Consequently, the tender committee unanimously agreed that the gigantic machines would be purchased directly from a renowned manufacturer of induction furnaces, M/S Inductotherm Group of the United Kingdom.

It was at this stage that the shenanigans began.

Without informing the bidders that none of them had qualified, the company quietly decided to take a new route to procure the big machines, choosing to purchase them through the supplies branch of the Ministry of Public Works.

Grossly opaque

The hurried manner in which the procurement was processed through this widely disreputed and grossly opaque route of procuring services is perhaps one of the most intriguing aspects of the saga.

Acting managing director, Ms Christine Mbando, fired off a letter to the officer in charge of the Supplies Branch department, Mr Wesley Nyariki, requesting to be provided with ‘a list of  suppliers which the department had contracted to supply induction furnaces and the prices at which the contracts had been signed’.

According to available correspondence, the letter to the Supplies Branch was written on June 28, a Friday.
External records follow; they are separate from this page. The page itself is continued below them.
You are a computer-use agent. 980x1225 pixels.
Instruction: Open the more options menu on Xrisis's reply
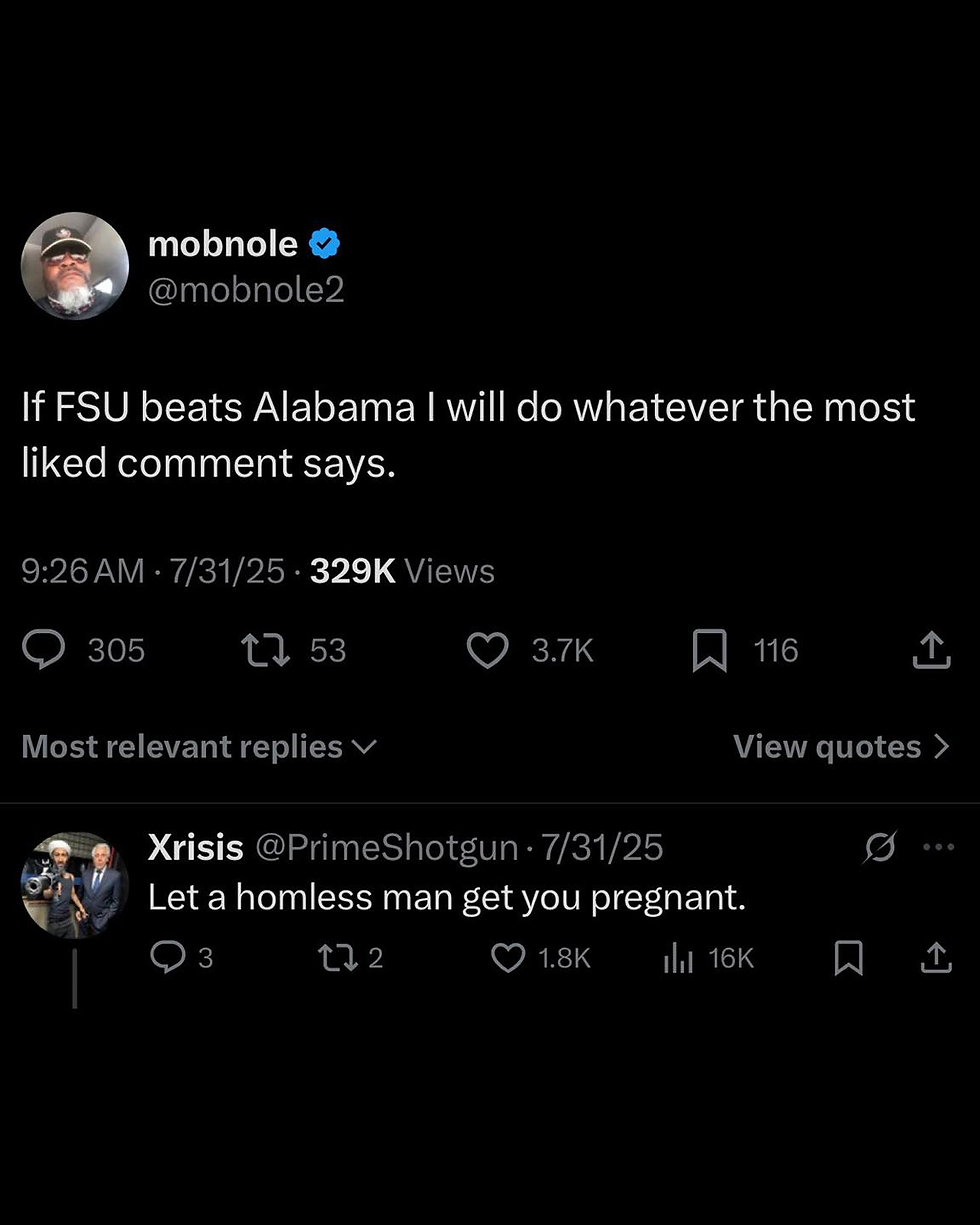[x=938, y=848]
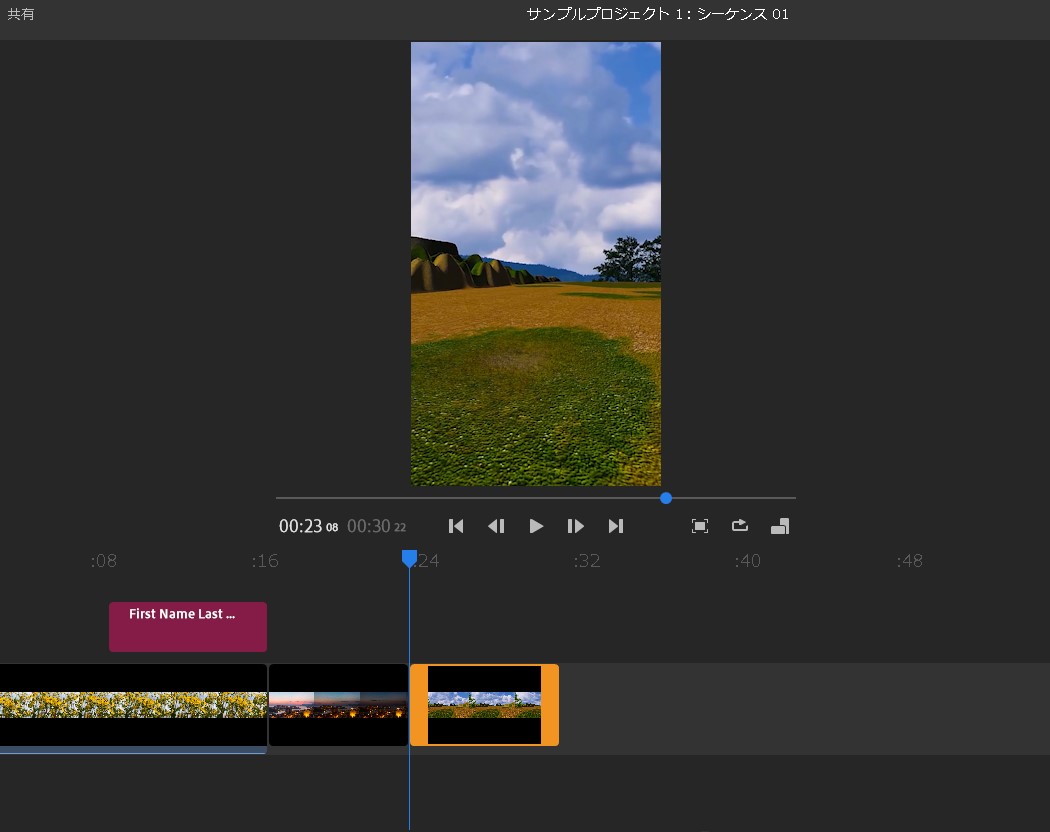Image resolution: width=1050 pixels, height=832 pixels.
Task: Select the highlighted green field clip
Action: [x=484, y=705]
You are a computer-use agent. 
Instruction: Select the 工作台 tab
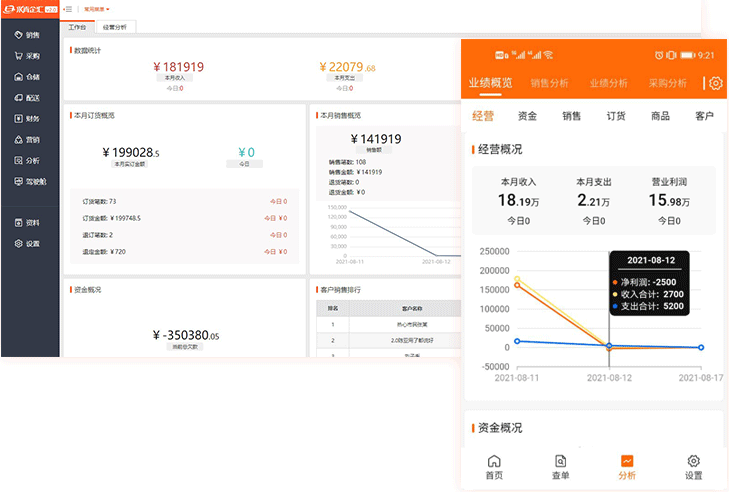click(78, 27)
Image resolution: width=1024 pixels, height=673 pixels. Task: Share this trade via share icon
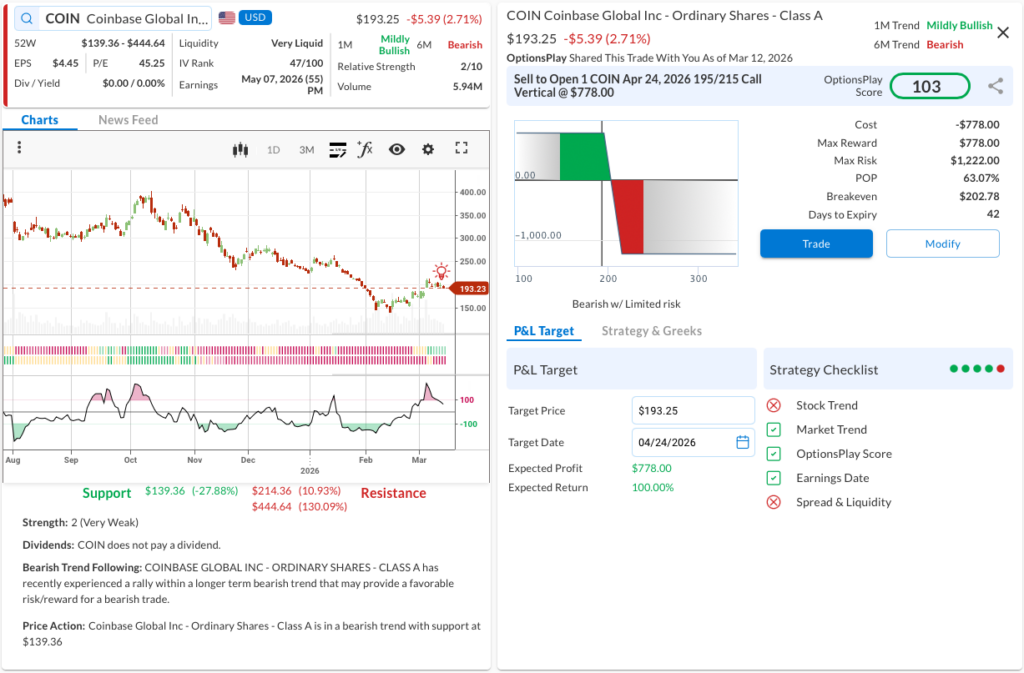tap(995, 86)
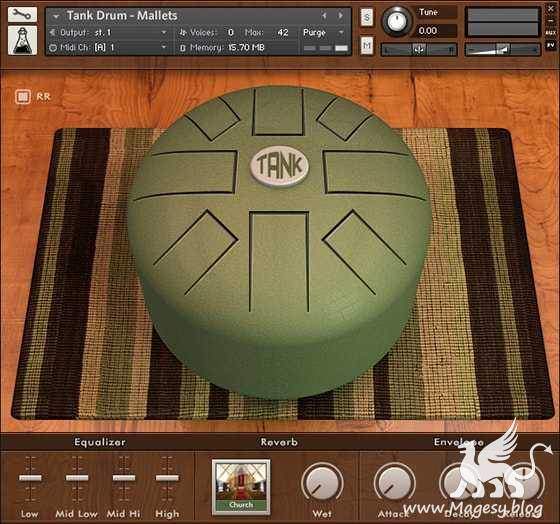Click the Low equalizer slider
Image resolution: width=560 pixels, height=524 pixels.
coord(30,478)
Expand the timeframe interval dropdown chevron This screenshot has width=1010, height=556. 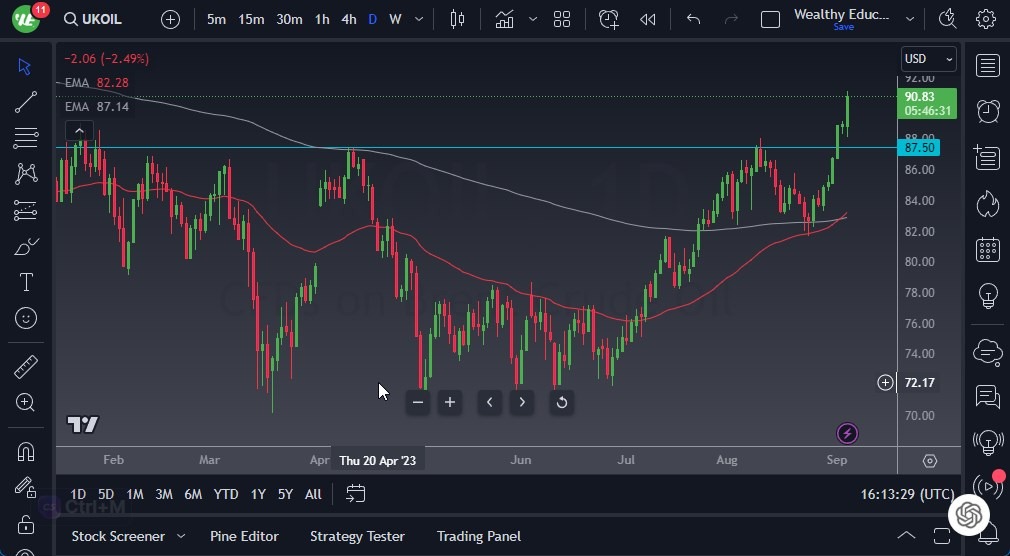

Barely two days later, on Monday July 1, Mr  Nyariki had replied to Ms Mbando in a letter in which he gave the name of a local trader, Equip Agencies Ltd, as having been awarded a tender to supply induction furnaces by Supplies Branch.

Contrary to practice Mr Nyariki’s letter to Ms Mbando neither provided the specifications nor the prices on the basis of which Supplies Branch had awarded the tender for the heavy machines. But Mr Nyariki’s letter also made it clear that as of that date there was no contract in place for induction furnaces. Equip Agencies, he explained in the letter, had not yet signed a formal contract with supplies branch.

Yet despite the fact that no binding contract was in place, documents show that by Wednesday July 3, Numerical had handed Equip Agencies two local purchase orders valued at Sh120 million to supply two furnaces.

According to Ms Mbando, the decision was made between her and a smaller team of engineers after the company realised that it did not have enough procurement professionals in its ranks to execute a direct procurement of the furnaces from the UK.

Best option

“We did not have capacity to go directly to Inductotherm,” she said, adding that going directly to the manufacturer would have involved lengthy correspondences with the Public Procurement Oversight Authority.
Suddenly, all those solid arguments by the tender committee about technical competence were no longer important.

Meanwhile, two members of the tender committee who recommended direct procurement from  the manufacturers, Mr John Lesso and Antipers Oruko, were fired.

Ms Mbando explained that their contracts had expired.